Inside BudapestNell’Ungheria di Orbán la democrazia era già in quarantena

L’epidemia rappresenta una fantastica opportunità per il primo ministro per mostrare tutta la sua forza. Le opposizioni gridano al colpo di stato, ma non possono scendere in piazza. E il leader sovranista potrebbe addirittura anticipare le elezioni

Viktor Orban
Michal Cizek / AFP

Budapest al tempo della quarantena è insolitamente tranquilla rispetto al suo recente passato di capitale dinamica e turistica. Ormai quasi tutti i ristoranti sono chiusi, i negozi hanno ridotto gli orari di apertura, i mezzi pubblici tagliato le corse. Il centro città si è svuotato, gli abitanti dei sobborghi ricchi si sono già spostati in seconde case fuori città. Le scuole sono chiuse, chi può fa smart working da casa, gli altri vanno al lavoro. Il governo ha imposto un coprifuoco, ma si tratta di misure parziali rispetto al lockdown totale adottato in Italia. Se all’inizio qualcuno l’aveva presa come una vacanza, adesso tra gli abitanti si è risvegliato un senso di responsabilità che porta tutti a trascorrere la maggior parte della giornata in casa.

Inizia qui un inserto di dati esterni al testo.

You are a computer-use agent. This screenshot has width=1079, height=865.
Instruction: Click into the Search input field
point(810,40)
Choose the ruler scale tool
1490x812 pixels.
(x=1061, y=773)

A oggi, l’Ungheria ha circa 500 casi confermati di coronavirus, e una ventina di vittime. Il conteggio ufficiale, in maniera simile all’Italia, è con tutta probabilità sottostimato. I tamponi per diagnosticare il virus non vengono utilizzati quanto dovrebbero. C’è preoccupazione per la tenuta del sistema sanitario, che negli anni è stato sottofinanziato, così come il comparto dell’istruzione, a favore invece di settori come l’edilizia. I medici e il resto del personale stanno già lavorando con turni estesi, c’è carenza di mascherine e dispositivi protettivi. Il governo ha schierato l’esercito per fare sì che le catene di approvvigionamento alimentare non siano interrotte, e ha organizzato gli ospedali militari per trattare i contagiati. Il picco dell’epidemia è previsto a giugno o luglio, ma il governo si è mosso in fretta e, sembra, in anticipo rispetto ad altri paesi.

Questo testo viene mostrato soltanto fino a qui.